According to a recent announcement in Penn State News “The Evan Pugh Professorships are named for Penn State’s founding president, an internationally known chemist and scholar who led the University from 1859 to 1864. The professorships are awarded to faculty members who are nationally or internationally acknowledged leaders in their fields of research or creative activity; have demonstrated significant leadership in raising the standards of the University with respect to teaching, research or creativity, and service; and demonstrate excellent teaching skills with undergraduate and graduate students who have subsequently achieved distinction in their fields. Including these most recent honorees, only 65 have received these professorships since the title’s inception in 1960.
Nina Jablonski conducts research on the evolution and environmental adaptations of Old World primates including humans. She conducts field-based research in primate paleontology in China and Kenya, and works to understand how monkeys, apes and humans have evolved in relation to environmental change in the last 10 million years. Her research on the evolution of human adaptations to the environment focuses on the evolution of skin and skin pigmentation, including the health implications of skin pigmentation for modern people. She leads national and international programs to educate children and young adults about human diversity, while stimulating youth interest in science careers.”

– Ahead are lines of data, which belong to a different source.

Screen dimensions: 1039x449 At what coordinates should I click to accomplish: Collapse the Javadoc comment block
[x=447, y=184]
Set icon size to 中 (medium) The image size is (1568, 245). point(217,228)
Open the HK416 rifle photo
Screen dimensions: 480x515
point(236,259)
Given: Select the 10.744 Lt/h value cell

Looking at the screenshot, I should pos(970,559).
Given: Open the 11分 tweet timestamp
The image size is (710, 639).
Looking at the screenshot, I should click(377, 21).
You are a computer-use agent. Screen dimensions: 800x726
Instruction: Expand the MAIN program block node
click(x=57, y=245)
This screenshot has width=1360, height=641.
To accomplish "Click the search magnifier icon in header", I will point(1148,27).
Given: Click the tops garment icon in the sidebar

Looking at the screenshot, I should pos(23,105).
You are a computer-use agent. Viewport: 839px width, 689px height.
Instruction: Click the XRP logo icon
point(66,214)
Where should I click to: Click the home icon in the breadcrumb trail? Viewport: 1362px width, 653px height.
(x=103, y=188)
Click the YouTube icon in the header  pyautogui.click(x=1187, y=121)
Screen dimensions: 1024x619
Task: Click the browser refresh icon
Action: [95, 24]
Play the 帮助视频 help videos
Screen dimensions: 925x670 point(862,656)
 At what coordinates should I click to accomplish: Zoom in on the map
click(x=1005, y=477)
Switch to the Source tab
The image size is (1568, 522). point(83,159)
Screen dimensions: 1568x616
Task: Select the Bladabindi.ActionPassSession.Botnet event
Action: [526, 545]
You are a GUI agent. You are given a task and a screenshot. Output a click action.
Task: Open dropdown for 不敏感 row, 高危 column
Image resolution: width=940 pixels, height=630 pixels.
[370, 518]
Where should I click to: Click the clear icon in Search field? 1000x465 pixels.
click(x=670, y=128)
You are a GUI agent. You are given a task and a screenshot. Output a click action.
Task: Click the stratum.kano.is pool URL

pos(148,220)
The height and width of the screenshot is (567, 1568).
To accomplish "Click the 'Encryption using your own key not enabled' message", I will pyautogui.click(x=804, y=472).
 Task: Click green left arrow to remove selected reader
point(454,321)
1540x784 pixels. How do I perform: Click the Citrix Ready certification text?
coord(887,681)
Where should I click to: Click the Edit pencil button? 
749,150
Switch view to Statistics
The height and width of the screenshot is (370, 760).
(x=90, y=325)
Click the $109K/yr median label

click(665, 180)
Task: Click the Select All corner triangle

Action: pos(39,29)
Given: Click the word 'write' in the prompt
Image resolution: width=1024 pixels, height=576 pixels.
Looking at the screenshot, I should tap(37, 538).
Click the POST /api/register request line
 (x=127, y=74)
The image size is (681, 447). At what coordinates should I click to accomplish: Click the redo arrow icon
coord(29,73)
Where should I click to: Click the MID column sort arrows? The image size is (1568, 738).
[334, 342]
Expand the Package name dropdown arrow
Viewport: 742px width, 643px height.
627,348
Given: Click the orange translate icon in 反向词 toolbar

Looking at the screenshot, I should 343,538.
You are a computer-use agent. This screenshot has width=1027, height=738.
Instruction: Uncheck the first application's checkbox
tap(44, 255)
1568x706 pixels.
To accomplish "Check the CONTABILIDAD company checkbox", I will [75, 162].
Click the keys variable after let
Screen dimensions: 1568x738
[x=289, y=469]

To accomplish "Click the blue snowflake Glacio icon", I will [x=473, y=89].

As a STIAS research fellow Nina Jablonski has already spent three terms at STIAS and will return for six weeks in mid-July 2014 as convenor of a core group of fellows working on a long term project “The Effects of Race” which forms part of one of the STIAS theme projects, “Being Human Today”. She described her first period of residence at STIAS in 2012 as “one of the most productive and enjoyable of my academic life”, during which time she delivered a number of public lectures and initiated four new research programmes. These included the development of a UVB monitoring facility associated with the Solar Thermal Energy Research Group (STERG) located at the Department of Mechanical and Megatronic Engineering at Stellenbosch University (SU), a research collaboration with members of the medical faculty at SU to measure serum vitamin D levels, and a related project with members of the Institute of Infectious Disease and Molecular Medicine (IDMM) at the University of Cape Town.
STIAS congratulates Nina Jablonski with this well-deserved recognition of her work and wide ranging research programme!